Reputation: 39
Assume I have the following dataframe. How can I create a new column "new_col" containing the centroids? I can only create the column with the labs, not with the centroids.
Here is my code.
from sklearn import preprocessing
from sklearn.cluster import KMeans
numbers = pd.DataFrame(list(range(1,1000)), columns = ['num'])
kmean_model = KMeans(n_clusters=5)
kmean_model.fit(numbers[['num']])
kmean_model.cluster_centers_
array([[699. ],
[297. ],
[497.5],
[899.5],
[ 99. ]])
numbers['new_col'] = kmean_model.predict(numbers[['num']])
Upvotes: 1
Views: 1070
Reputation: 2614
It is simple.

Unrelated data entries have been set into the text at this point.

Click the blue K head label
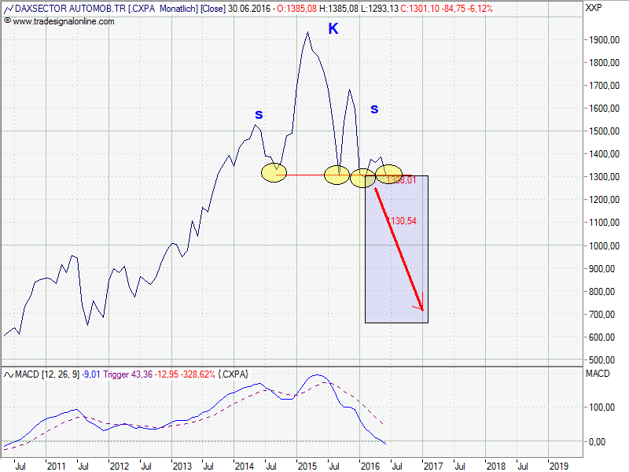This screenshot has height=472, width=629. tap(333, 29)
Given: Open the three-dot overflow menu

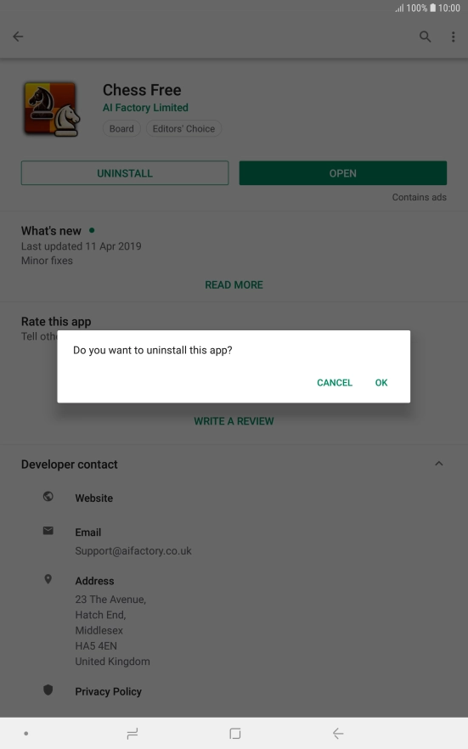Looking at the screenshot, I should point(454,37).
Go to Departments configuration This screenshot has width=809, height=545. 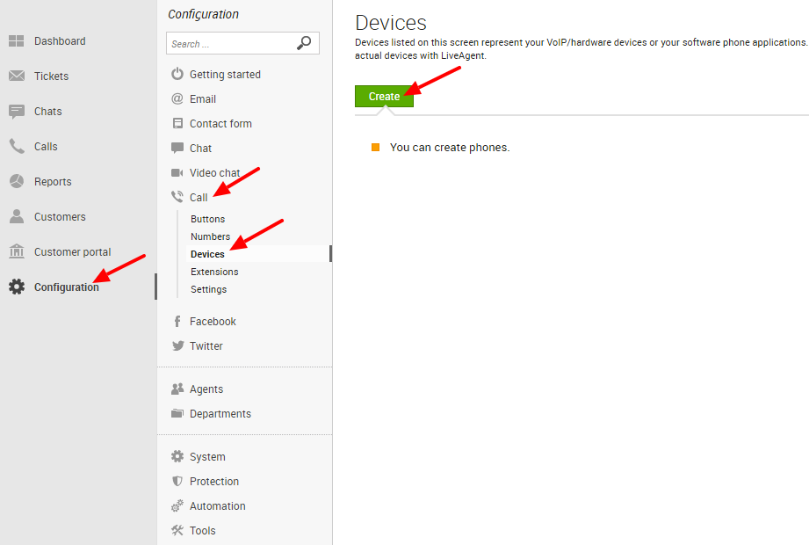click(220, 414)
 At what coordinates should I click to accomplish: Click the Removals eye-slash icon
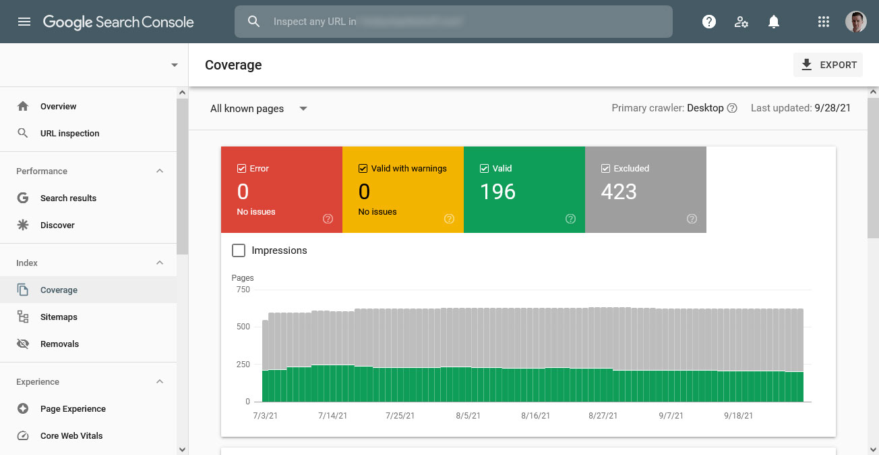click(23, 344)
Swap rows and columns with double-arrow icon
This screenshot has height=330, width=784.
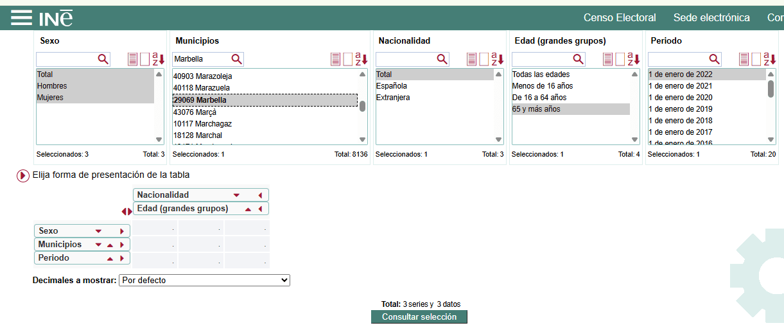click(126, 211)
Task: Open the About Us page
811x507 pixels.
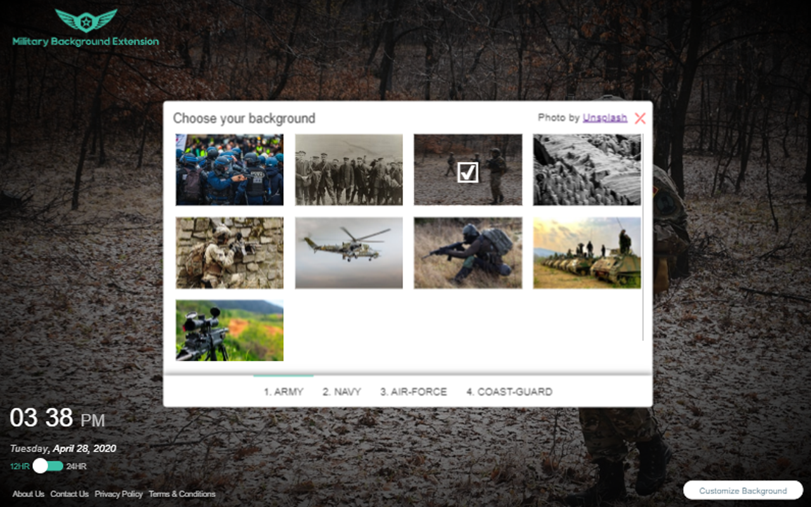Action: [x=28, y=494]
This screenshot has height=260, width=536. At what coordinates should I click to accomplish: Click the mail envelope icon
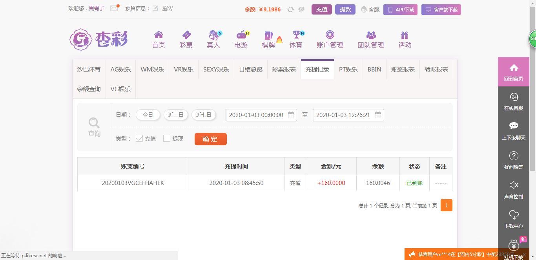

Just use .labels_
as follows.
numbers['new_col'] = kmean_model.labels_
Edit. Sorry my mistake.
Make dictionary whose key is label and value is centers, and replace the new_col using the dictionary. See the following.
label_center_dict = {k:v for k, v in zip(kmean_model.labels_, kmean_model.cluster_centers_)}
numbers['new_col'] = kmean_model.labels_
numbers['new_col'].replace(label_center_dict, inplace = True)
Upvotes: 1